The undetectable poison was colorless and odorless. To further cover her tracks, Tofana disguised the poison in dropper bottles that looked like cosmetic bottles picturing Saint Nicholas. Saint Nicholas was believed to protect unmarried women and children and there are accounts of him assisting women out of abusive situations according to the Catholic Church.

Giulia Tofana’s goal was to help women, like her mother, escape abusive marriages without punishment. To the public eye, Tofana owned a makeup stand and sold cosmetic oil for women. Secretly she was selling Aqua Tofana and teaching her select clients how to administer it to dispose of their husbands.

Tofana also taught some customers how to act after her husband was found dead. She advised the wives to demand an autopsy to figure out the cause of death, knowing the medical examiner could not detect the poison and would rule the death as sickness.

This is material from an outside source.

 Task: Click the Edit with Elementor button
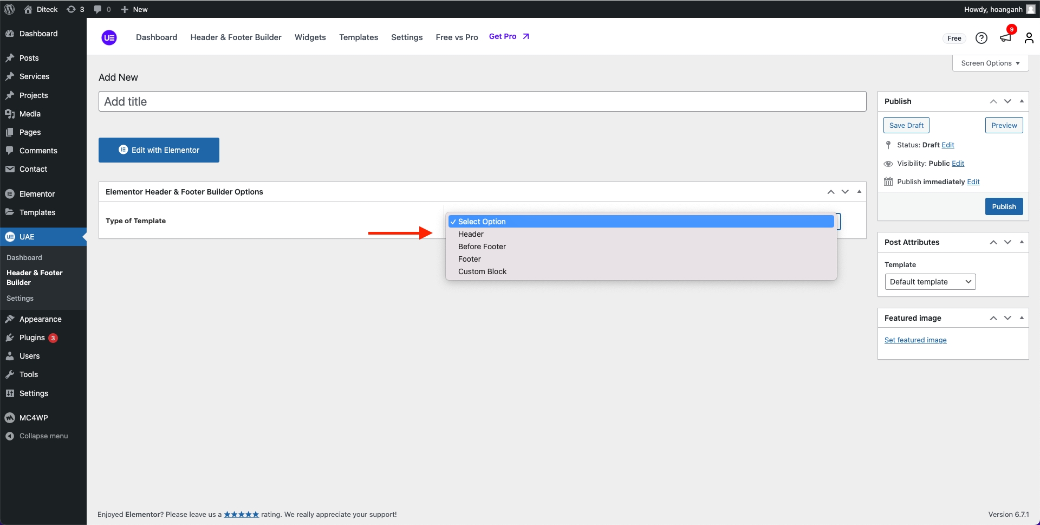pos(159,150)
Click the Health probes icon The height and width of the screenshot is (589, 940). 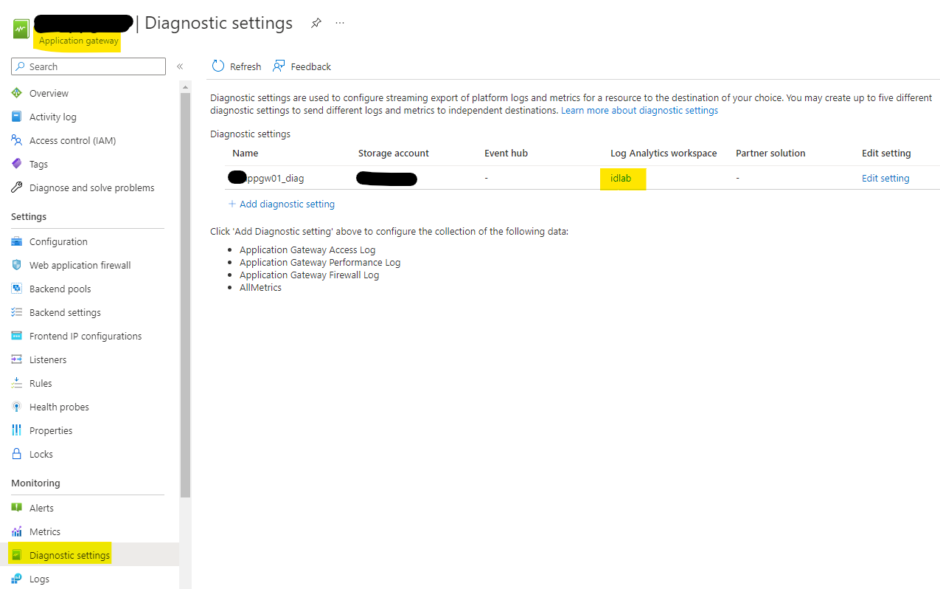click(17, 407)
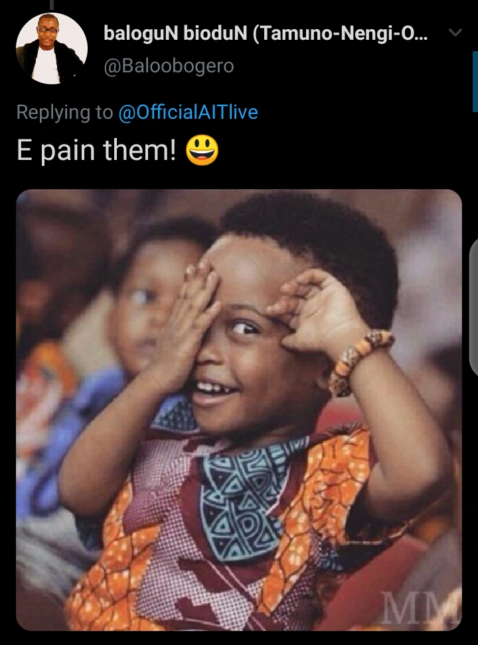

To protect herself and her previous clients, Tofana ensured she could trust all the women she sold Aqua Tofana to. Word of the poison spread from customers to women they felt they could trust in similar abusive relationships. They would recommend the newcomer to Tofana’s store where they could buy poison from Tofana after she felt she could trust them. Over the years, Tofana’s cosmetic storefront grew in popularity and she hired extra help including her daughter.

After an estimated 600 successful murders, Tofana sold her last bottle of poison that would lead to her own death. An unnamed woman attempted to poison her husband but felt guilty and confessed to her husband and the authorities. The poison was traced back to Giulia Tofana’s Aqua Tofana.

There are multiple conflicting accounts about what happened to Tofana after she was outed, but the most popular account claims she hid in a convent until she was handed to the authorities. One account said she was tortured, where she released a list of previous clients, and then was executed in a public square.